Keras/Tensorflow implementation of the SSD
The base source code is placed in the ssd dir. Currently SSD300 NN based on VGG16 model is implemented - see ssd300_vgg16.py.
The SSD300-VGG16 is trained on Pascal VOC 2007+2012 dataset. Initially Ground-Truth Boxes are fetched from Pascal VOC dataset and stored as a hashtable. The keys of the hashtable are filenames, values are numpy arrays containing normalized bounding boxes, one-hot-encoded classes and difficulty property: [xmin, ymin, xmax, ymax, one-hot-encoded-class, is-difficult]. Ground-Truth Boxes are stored in the following pickle files:
- pascal_voc_2007_test.p (see http://host.robots.ox.ac.uk/pascal/VOC/voc2007/#testdata)
- pascal_voc_2007_trainval.p (see http://host.robots.ox.ac.uk/pascal/VOC/voc2007/#devkit)
- pascal_voc_2012_trainval.p (see http://host.robots.ox.ac.uk/pascal/VOC/voc2012/#devkit)
PriorBoxes are generated as in the origin Caffe implementation.
PriorBoxes.ipynb contains samples of how PriorBoxes might look.
See DataAugmentation.ipynb for the whole process samples.

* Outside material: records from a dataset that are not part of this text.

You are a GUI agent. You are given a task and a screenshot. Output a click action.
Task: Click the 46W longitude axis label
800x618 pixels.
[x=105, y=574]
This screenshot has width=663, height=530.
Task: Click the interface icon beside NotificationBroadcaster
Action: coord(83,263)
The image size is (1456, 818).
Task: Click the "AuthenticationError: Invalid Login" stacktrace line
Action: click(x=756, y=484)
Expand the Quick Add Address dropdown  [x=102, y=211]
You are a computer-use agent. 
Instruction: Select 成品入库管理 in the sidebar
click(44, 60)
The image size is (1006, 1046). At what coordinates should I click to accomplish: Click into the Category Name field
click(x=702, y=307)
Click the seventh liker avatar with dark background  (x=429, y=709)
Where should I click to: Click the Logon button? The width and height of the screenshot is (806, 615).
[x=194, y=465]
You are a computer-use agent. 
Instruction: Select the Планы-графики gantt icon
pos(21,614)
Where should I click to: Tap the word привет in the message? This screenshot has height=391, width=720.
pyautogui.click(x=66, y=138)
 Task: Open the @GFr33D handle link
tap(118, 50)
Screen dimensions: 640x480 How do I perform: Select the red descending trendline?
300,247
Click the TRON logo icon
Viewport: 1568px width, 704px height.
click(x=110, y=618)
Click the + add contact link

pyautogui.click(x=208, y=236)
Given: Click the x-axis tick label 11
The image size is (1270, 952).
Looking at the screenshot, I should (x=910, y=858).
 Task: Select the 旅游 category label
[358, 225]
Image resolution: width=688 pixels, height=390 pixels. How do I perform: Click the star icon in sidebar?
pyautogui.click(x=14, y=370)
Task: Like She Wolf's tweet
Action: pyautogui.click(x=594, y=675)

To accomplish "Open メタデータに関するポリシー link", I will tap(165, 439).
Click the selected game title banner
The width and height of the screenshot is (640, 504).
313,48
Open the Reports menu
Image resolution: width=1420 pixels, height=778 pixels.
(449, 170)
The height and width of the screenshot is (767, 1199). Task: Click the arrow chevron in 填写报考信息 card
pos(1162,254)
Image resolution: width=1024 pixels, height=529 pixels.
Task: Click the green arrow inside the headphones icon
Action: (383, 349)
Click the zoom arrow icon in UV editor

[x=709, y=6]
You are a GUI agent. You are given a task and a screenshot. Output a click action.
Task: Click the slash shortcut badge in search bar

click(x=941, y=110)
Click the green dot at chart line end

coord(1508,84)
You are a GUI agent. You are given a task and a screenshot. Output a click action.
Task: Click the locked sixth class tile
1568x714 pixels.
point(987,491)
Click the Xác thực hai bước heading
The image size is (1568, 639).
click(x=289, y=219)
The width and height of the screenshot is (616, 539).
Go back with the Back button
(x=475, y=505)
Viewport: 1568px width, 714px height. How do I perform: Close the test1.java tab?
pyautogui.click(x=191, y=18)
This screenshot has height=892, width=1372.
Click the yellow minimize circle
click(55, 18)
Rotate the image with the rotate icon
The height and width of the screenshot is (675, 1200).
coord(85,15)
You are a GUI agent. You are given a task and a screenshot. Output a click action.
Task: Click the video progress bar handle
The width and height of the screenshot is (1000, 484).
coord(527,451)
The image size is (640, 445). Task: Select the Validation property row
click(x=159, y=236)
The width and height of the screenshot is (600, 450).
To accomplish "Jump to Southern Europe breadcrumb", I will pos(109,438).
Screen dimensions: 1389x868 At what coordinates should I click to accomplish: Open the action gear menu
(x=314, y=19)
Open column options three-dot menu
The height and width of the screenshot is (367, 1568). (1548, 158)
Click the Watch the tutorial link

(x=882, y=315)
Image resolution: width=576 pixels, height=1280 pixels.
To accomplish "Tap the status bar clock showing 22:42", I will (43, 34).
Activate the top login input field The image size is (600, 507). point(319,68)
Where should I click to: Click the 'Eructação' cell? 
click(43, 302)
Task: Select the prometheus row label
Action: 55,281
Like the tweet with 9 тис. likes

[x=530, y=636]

See Imaging.ipynb for photo-metric distortion samples.
Mining hard examples is implemented in the SsdLoss class
SSD300-VGG16.ipynb contains the training process.
This implementation has a lower performance comparing to the original Caffe implementation: overall mAP = 66%
| Class | AP (%) |
|---|---|
| aeroplane | 76 |
| bicycle | 76 |
| bird | 66 |
| boat | 63 |
| bottle | 39 |
| bus | 71 |
| car | 80 |
| cat | 80 |
| chair | 36 |
| cow | 59 |
| diningtable | 64 |
| dog | 70 |
| horse | 75 |
| motorbike | 72 |
| person | 70 |
| pottedplant | 44 |
| sheep | 56 |
| sofa | 71 |
| train | 76 |
| tvmonitor | 68 |
See Anaconda env file for dependencies.
To create env use:
conda env create -f anaconda-dl-env.yml